- Published on
AI Text Classification in Production — From Zero-Shot to Fine-Tuned Models
- Authors

- Name
- Sanjeev Sharma
- @webcoderspeed1
Introduction
Text classification ranges from simple zero-shot prompting to fine-tuned models, each with distinct latency, cost, and accuracy profiles. This guide covers when to use each approach and how to transition between them as your product scales.
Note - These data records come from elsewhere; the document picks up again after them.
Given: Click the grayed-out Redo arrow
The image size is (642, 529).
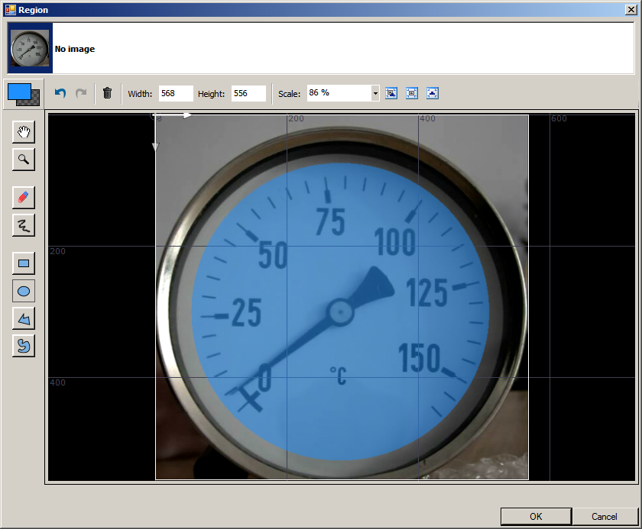Looking at the screenshot, I should (x=81, y=93).
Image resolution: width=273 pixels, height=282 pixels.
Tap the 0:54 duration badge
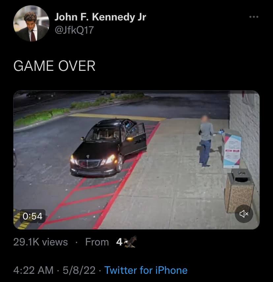pos(32,216)
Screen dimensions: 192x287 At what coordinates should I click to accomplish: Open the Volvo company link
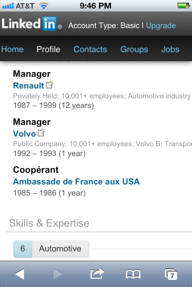pos(24,134)
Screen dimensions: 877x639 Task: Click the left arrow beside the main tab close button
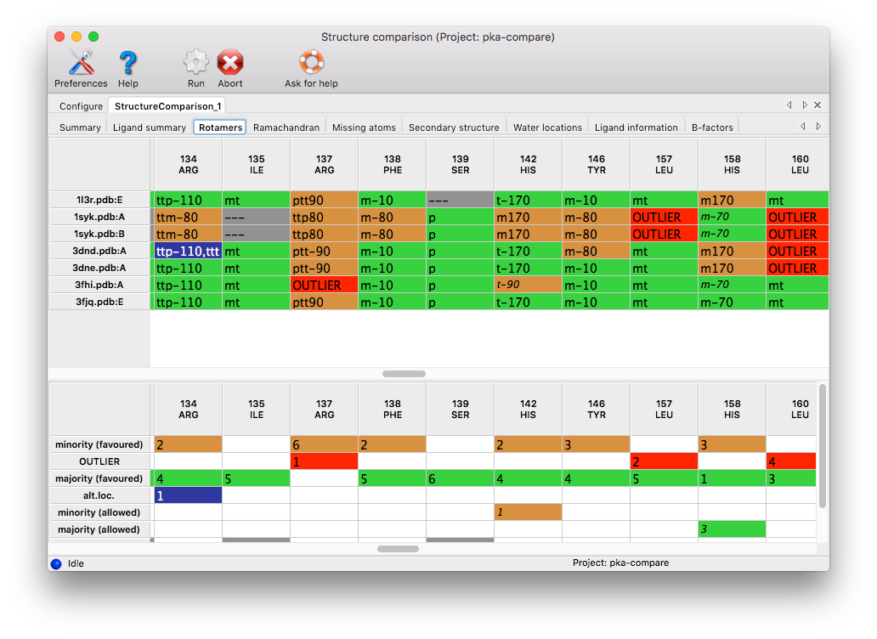[789, 105]
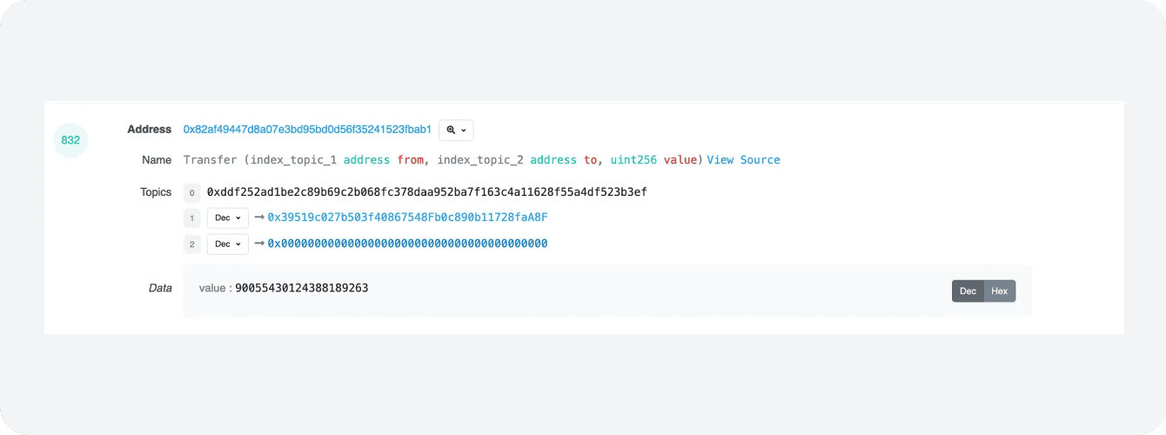The image size is (1166, 435).
Task: Switch data display to Dec
Action: click(968, 291)
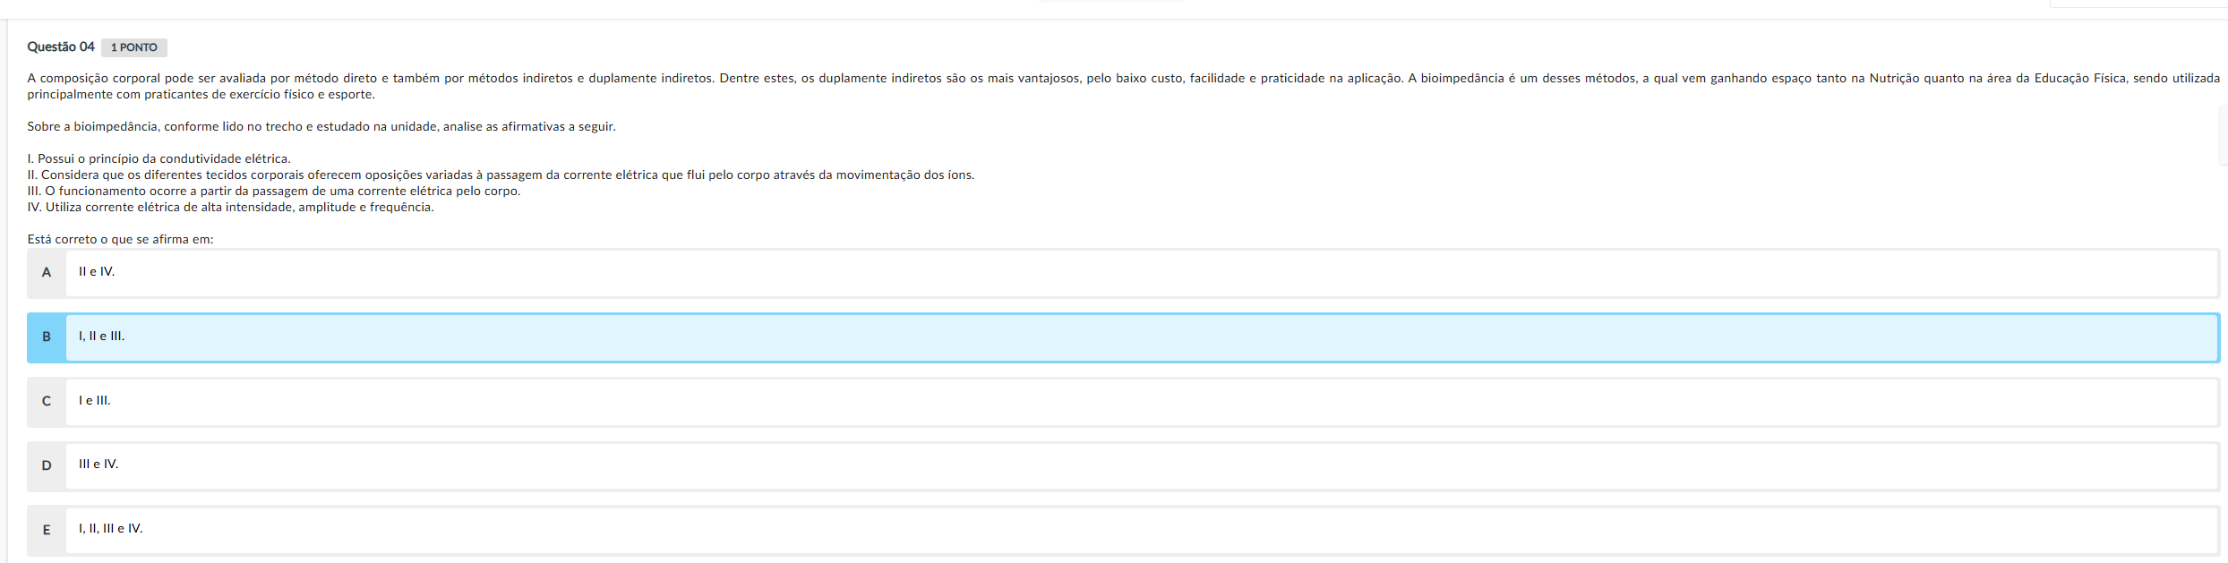Pick the answer text 'I e III.'

(x=95, y=401)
- Zero-Shot Classification with LLM
- Few-Shot Classification
- Embedding-Based Classification
- Fine-Tuned Classifier
- Multi-Label Classification
- Hierarchical Classification
- Confidence Calibration
- Active Learning Loop
- Handling New Categories Without Retraining
- Checklist
- Conclusion
Zero-Shot Classification with LLM
Simplest approach: prompt GPT-4 to classify without training data:
interface ClassificationRequest {
text: string;
classes: string[];
}
interface ClassificationResult {
predictedClass: string;
confidence: number;
reasoning: string;
method: 'zero-shot' | 'few-shot' | 'embedding' | 'fine-tuned';
}
async function zeroShotClassify(
request: ClassificationRequest
): Promise<ClassificationResult> {
const classesStr = request.classes.join(', ');
const response = await fetch('https://api.openai.com/v1/chat/completions', {
method: 'POST',
headers: {
'Authorization': `Bearer ${process.env.OPENAI_API_KEY}`,
'Content-Type': 'application/json'
},
body: JSON.stringify({
model: 'gpt-4-turbo',
messages: [
{
role: 'system',
content: `Classify the text into one of: ${classesStr}.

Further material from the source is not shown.